Ellie felt just a little bad about those pinpricks. Then again, she had never been exceptionally handy with a needle.
Mr. Mahjoud eyed the hand skeptically as though worried that it might smell like the bag beside his flawlessly polished shoes. He finally accepted it with an air of resignation. “Abubakr Osman Mahjoud.”
Adam bent down and gave the stray cat a rub between its orange ears as though loath to leave it out of the introductions. “Hi Kitty.”
Ellie hurried to regain control over the situation.
“Constance, I am afraid that I have not come to Egypt purely for social reasons,” she announced. “Mr. Bates and I do hope to impose upon your hospitality for the evening, but we must arrange travel to my brother’s excavation at Saqqara at the first opportunity. It is imperative that I speak to Neil as soon as possible.”
Thanks to Adam’s snoop through Professor Dawson’s notebook, Ellie had deduced that he and Mr. Jacobs had an interest in her stepbrother’s dig… and yet, it was not the thought of convincing her brother of the threat posed by those two villains that left her nerves feeling rattled. She was rather more intimidated by the prospect of informing Dr. Neil Fairfax that she had spent the last six weeks traveling across half the world in the sole company of his best friend—a man who had once convinced Neil to put a stuffed emu on top of the King’s College Chapel.

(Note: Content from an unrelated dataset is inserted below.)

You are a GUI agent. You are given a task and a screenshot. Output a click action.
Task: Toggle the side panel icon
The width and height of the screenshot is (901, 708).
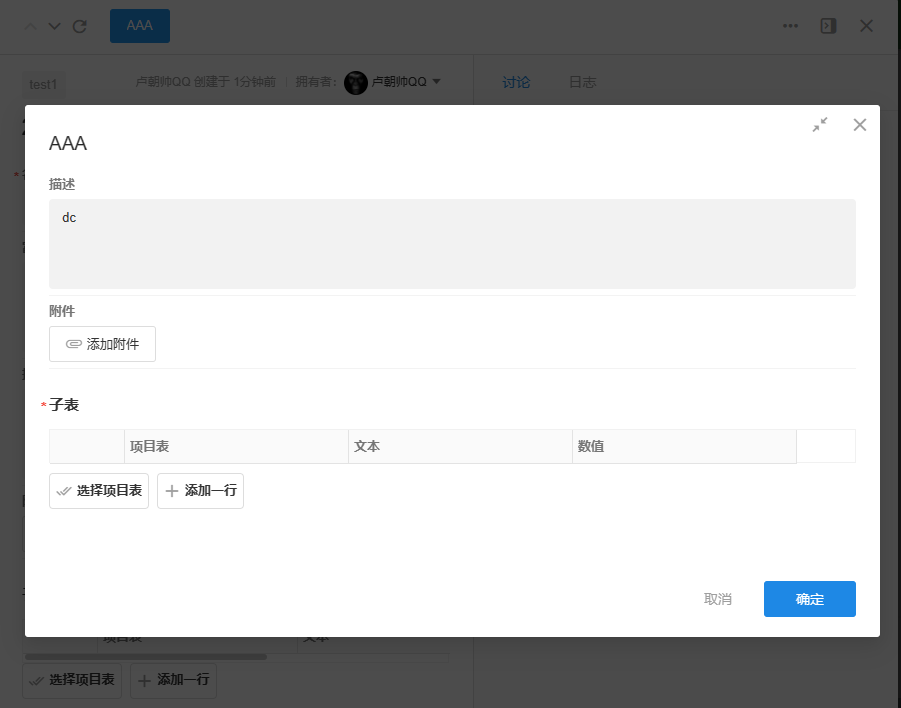pos(828,26)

For a good portion of the voyage to Egypt, Ellie had puzzled over how to explain her connection to Adam in a way that would not send her brother into hysterics. But how could she—when she wasn’t at all certain of the nature of their relationship herself?
“We can take the morning train to Saqqara,” Constance declared. “That will get us there before lunch.”
Adam flashed a disappointed look back at the old man with the camels, one of which promptly spat onto the pavement.
“It will give us a little time to catch up,” Constance finished—and shifted a pointed look to where Adam gazed longingly back at the dromedaries.
Ellie swallowed thickly and wondered just how much more complicated things were about to become.
“Shall we, then?” Constance prompted, flashing Ellie a smile as threatening as a knife blade.